Pointing data for screenshots
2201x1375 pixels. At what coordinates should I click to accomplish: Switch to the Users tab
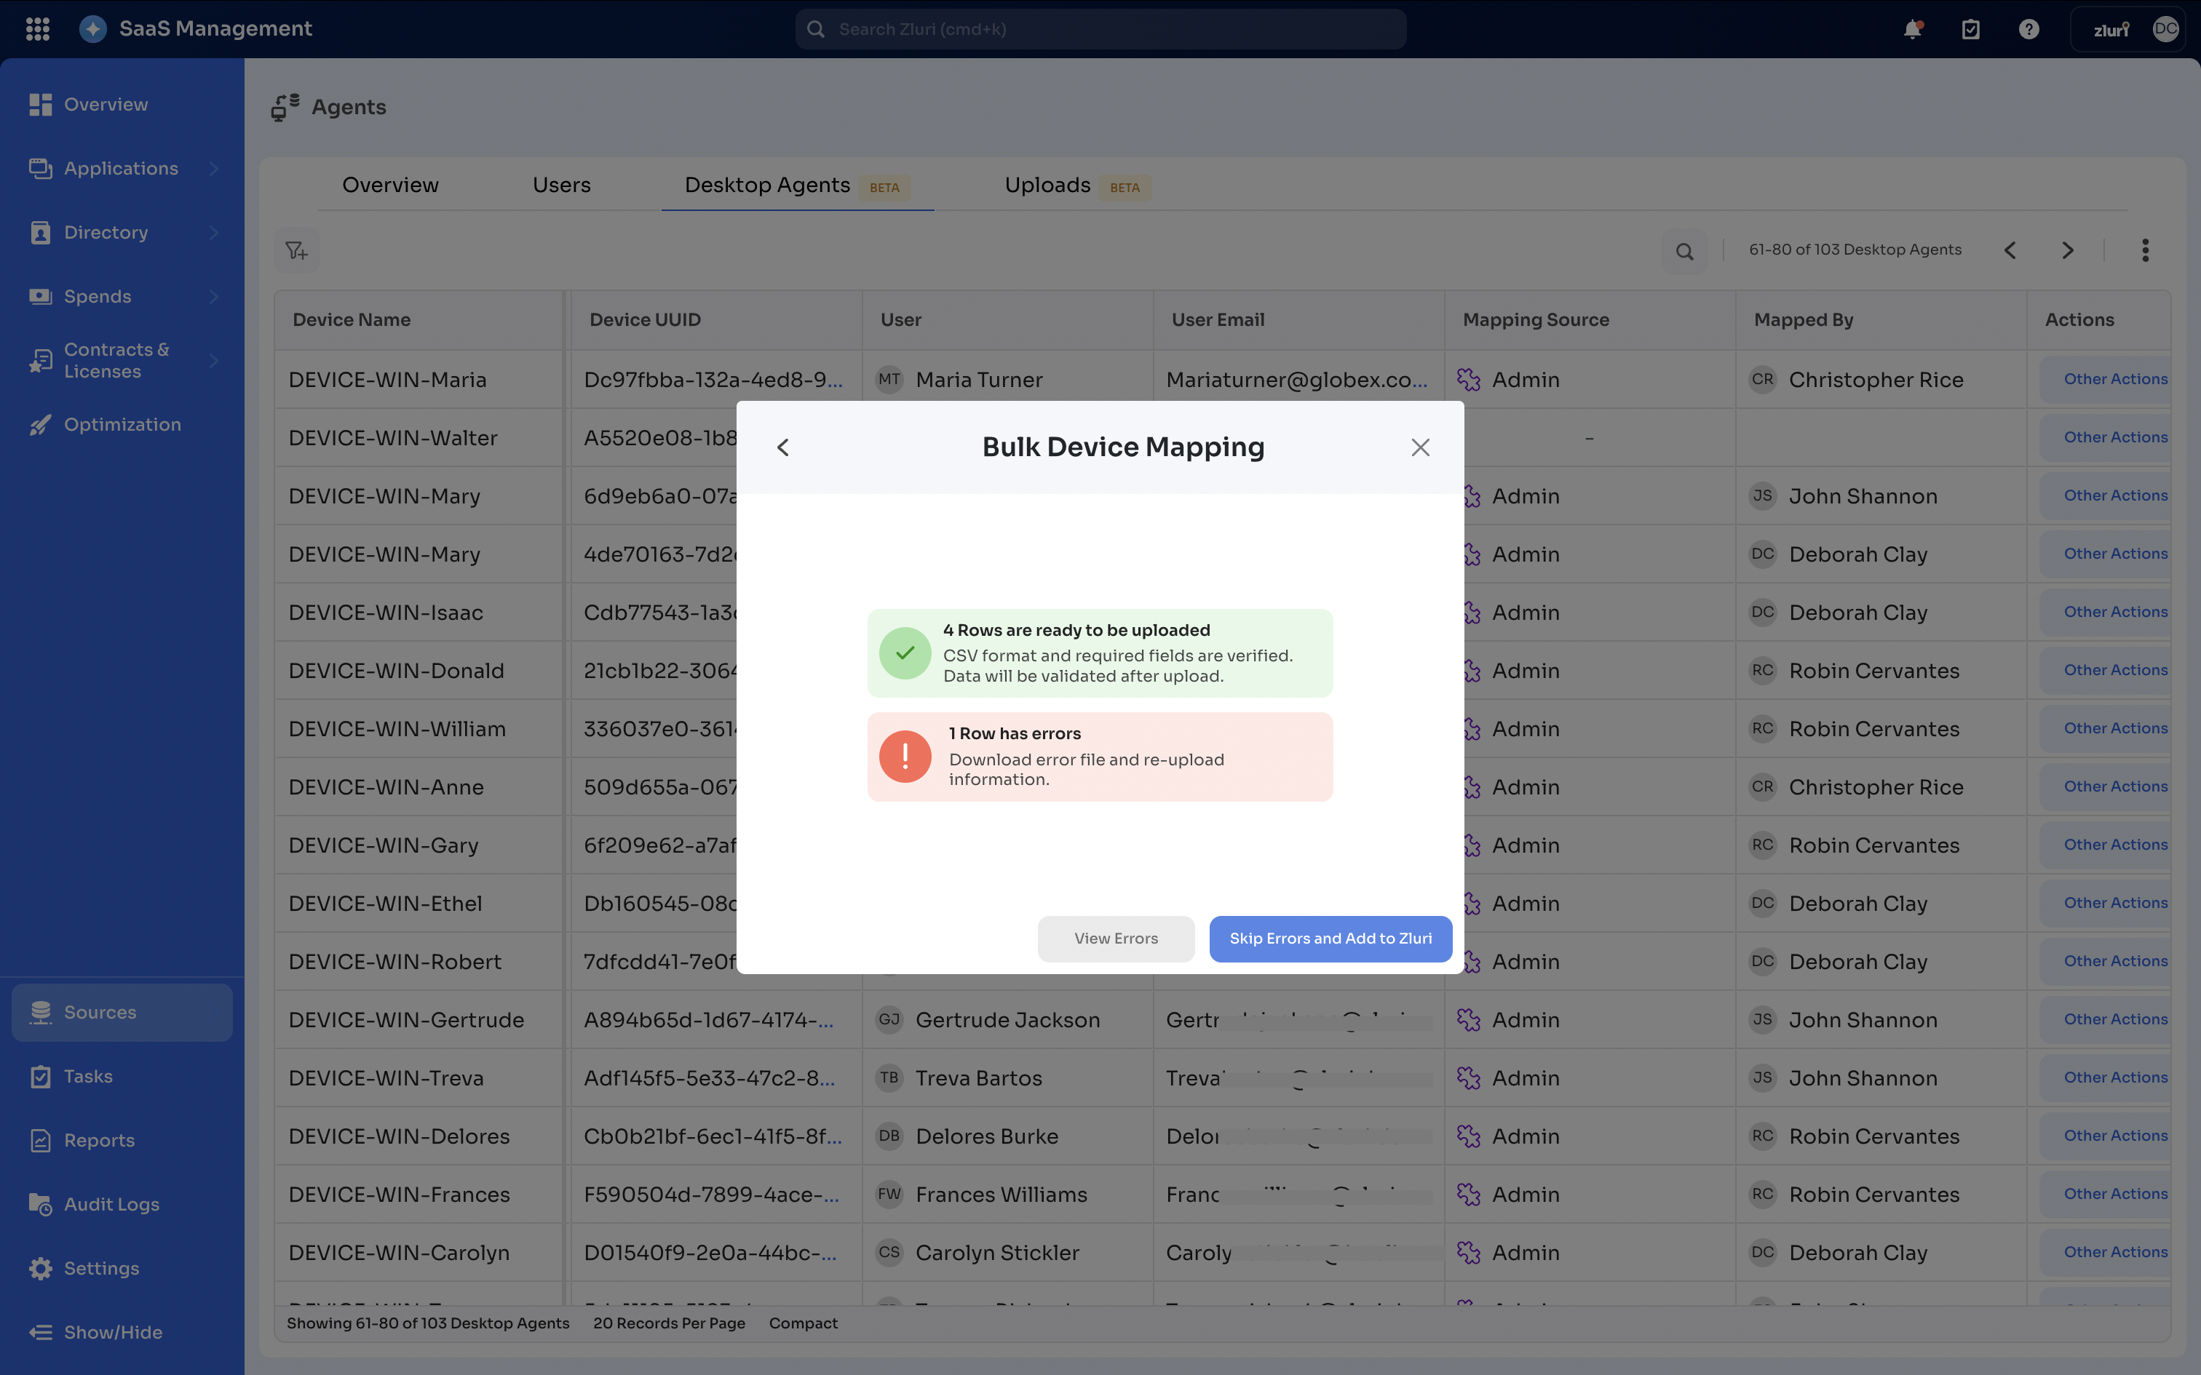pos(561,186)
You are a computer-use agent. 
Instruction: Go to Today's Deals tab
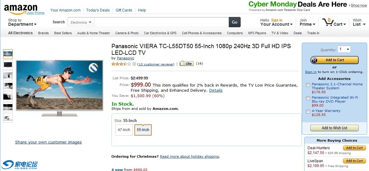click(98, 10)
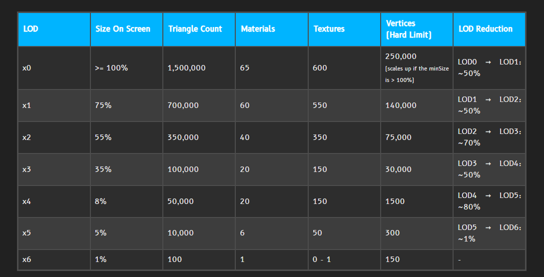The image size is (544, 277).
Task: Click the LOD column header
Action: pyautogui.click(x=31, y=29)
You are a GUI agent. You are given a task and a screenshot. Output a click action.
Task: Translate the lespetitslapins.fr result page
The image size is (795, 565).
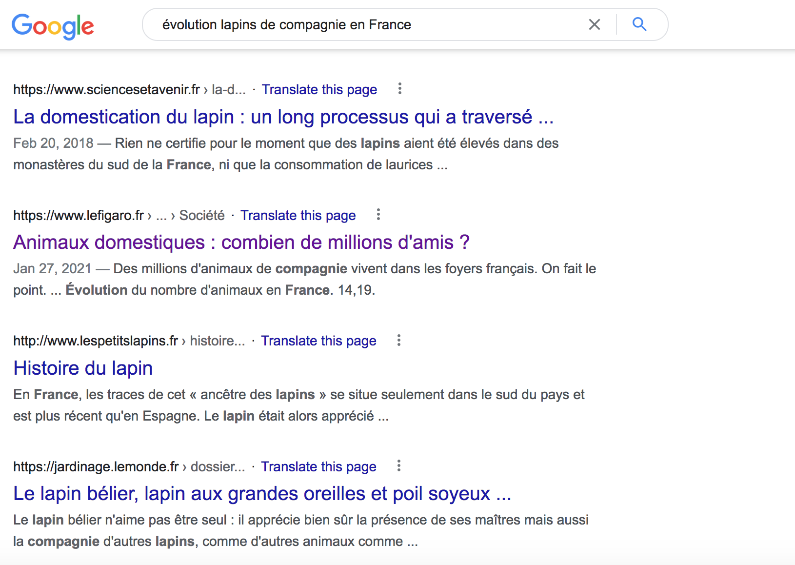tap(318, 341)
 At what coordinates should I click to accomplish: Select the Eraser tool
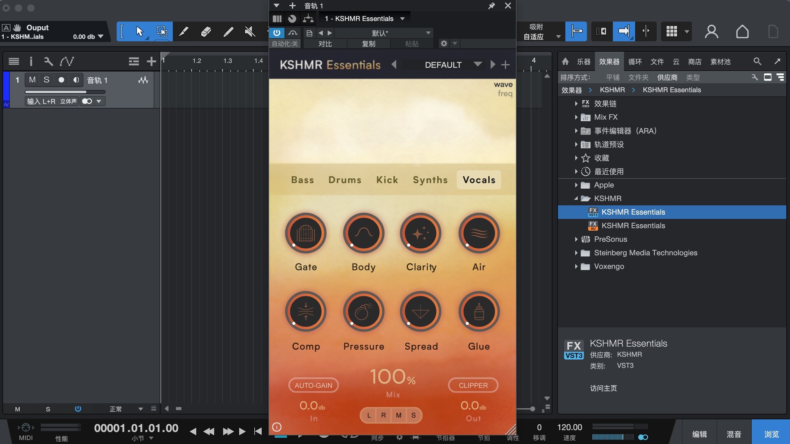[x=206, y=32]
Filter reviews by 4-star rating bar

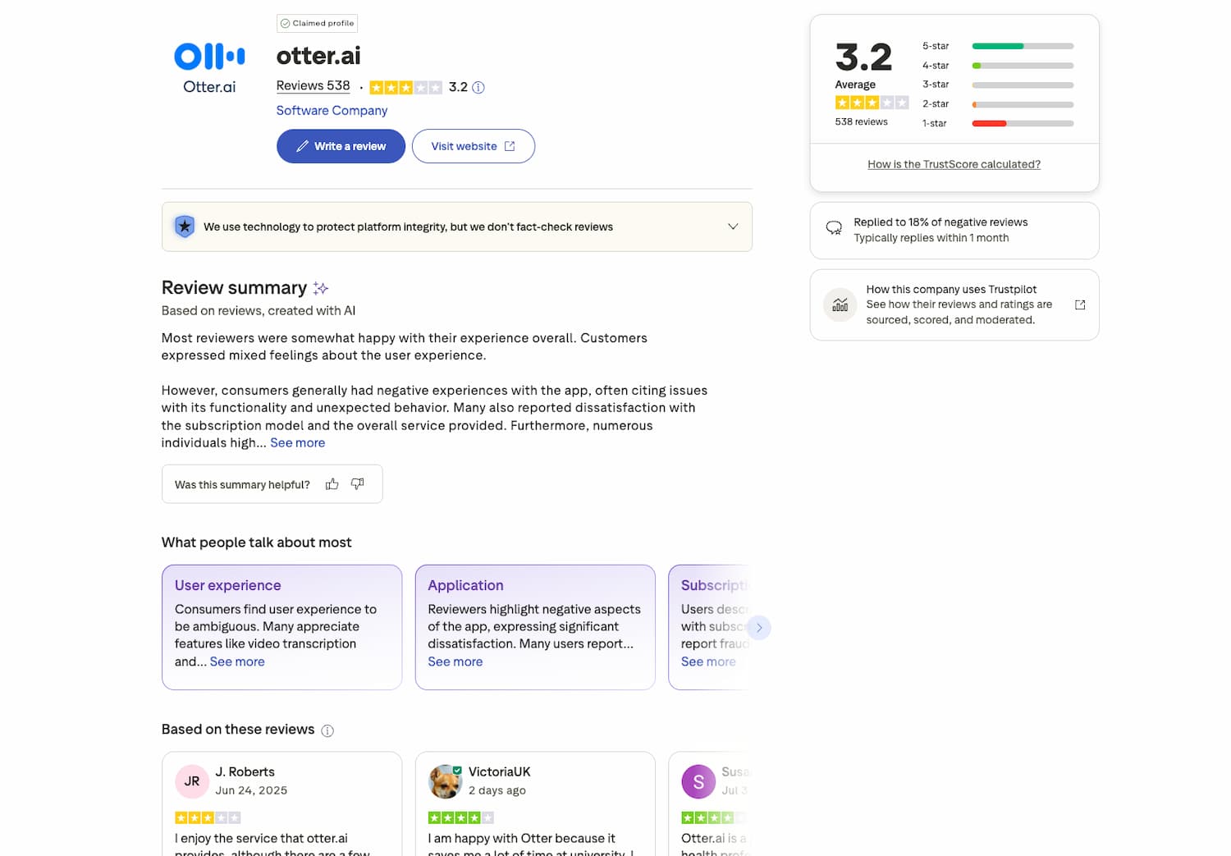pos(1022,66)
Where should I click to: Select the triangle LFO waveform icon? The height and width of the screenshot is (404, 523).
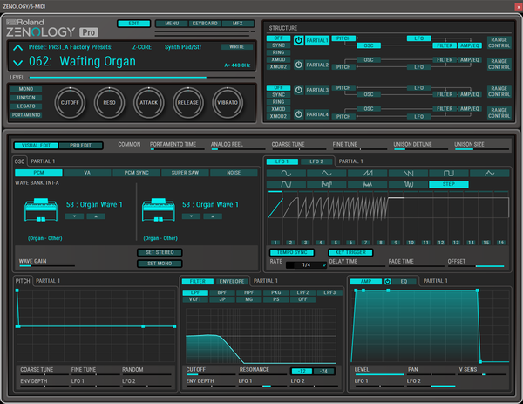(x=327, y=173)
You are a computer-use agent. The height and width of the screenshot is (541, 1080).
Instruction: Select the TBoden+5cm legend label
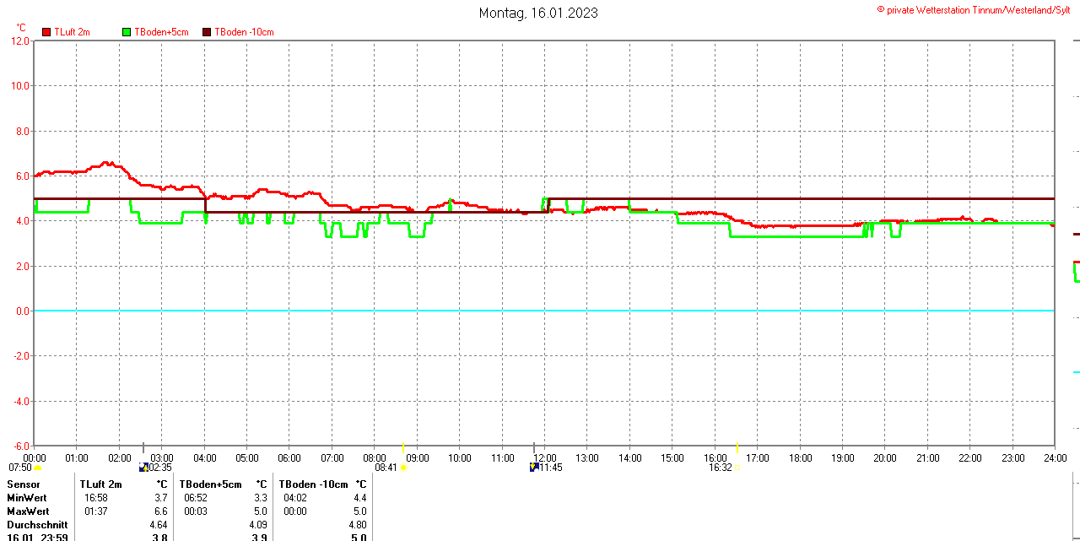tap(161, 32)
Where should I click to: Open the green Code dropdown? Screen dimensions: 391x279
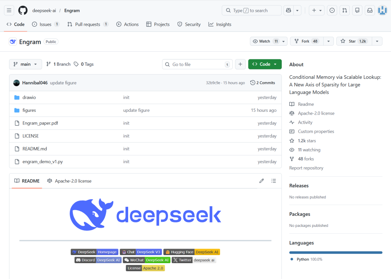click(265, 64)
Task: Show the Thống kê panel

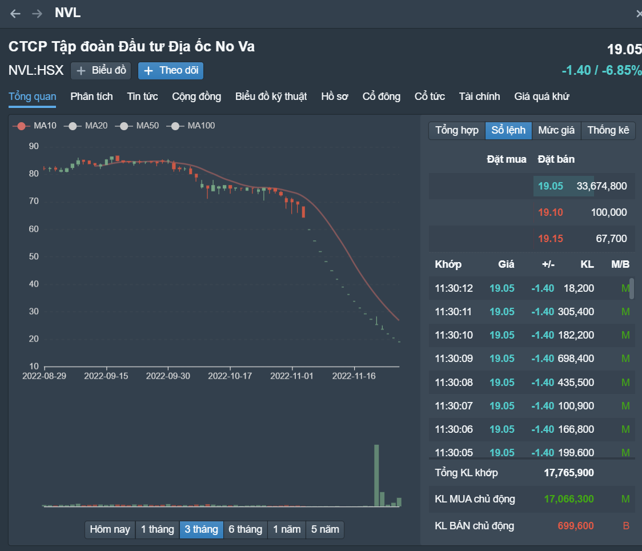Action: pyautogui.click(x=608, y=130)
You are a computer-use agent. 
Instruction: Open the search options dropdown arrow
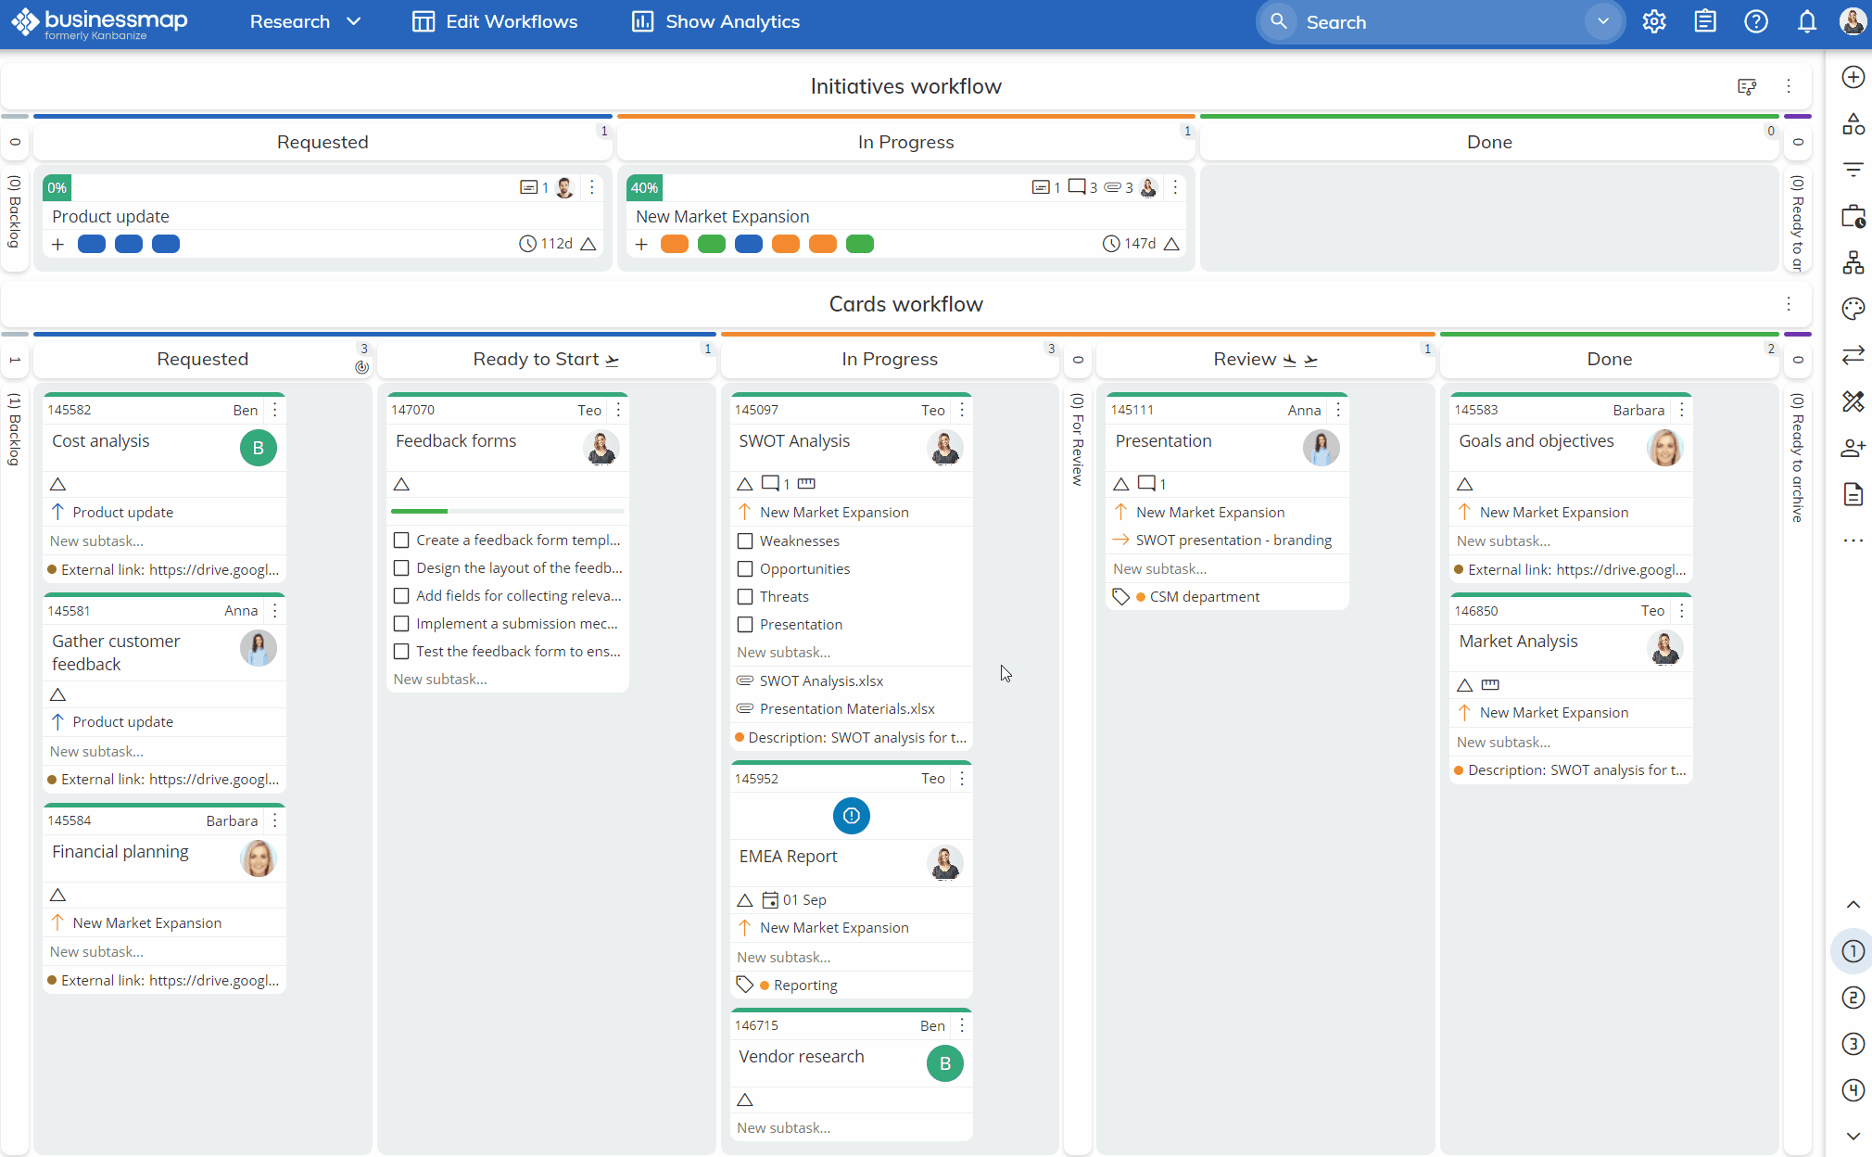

[What you need to do]
Convert the part of the items that begins with the line containing "At what coordinates should I click to accomplish: Select" and continues through the end of the items into a JSON list of strings, one string per line, with blank lines omitted. Leave the pictures out of the answer.

[Exercise solution]
[
  " At what coordinates should I click to accomplish: Select the Eraser tool",
  "[x=206, y=32]",
  "Filter reviews by 4-star rating bar",
  "pos(1022,66)",
  "Where should I click to: Select the triangle LFO waveform icon? The height and width of the screenshot is (404, 523).",
  "(x=327, y=173)",
  "You are a computer-use agent. The height and width of the screenshot is (541, 1080).",
  "Instruction: Select the TBoden+5cm legend label",
  "tap(161, 32)",
  "Where should I click to: Open the green Code dropdown? Screen dimensions: 391x279",
  "click(265, 64)",
  "Task: Show the Thống kê panel",
  "Action: pyautogui.click(x=608, y=130)",
  "You are a computer-use agent. ",
  "Instruction: Open the search options dropdown arrow"
]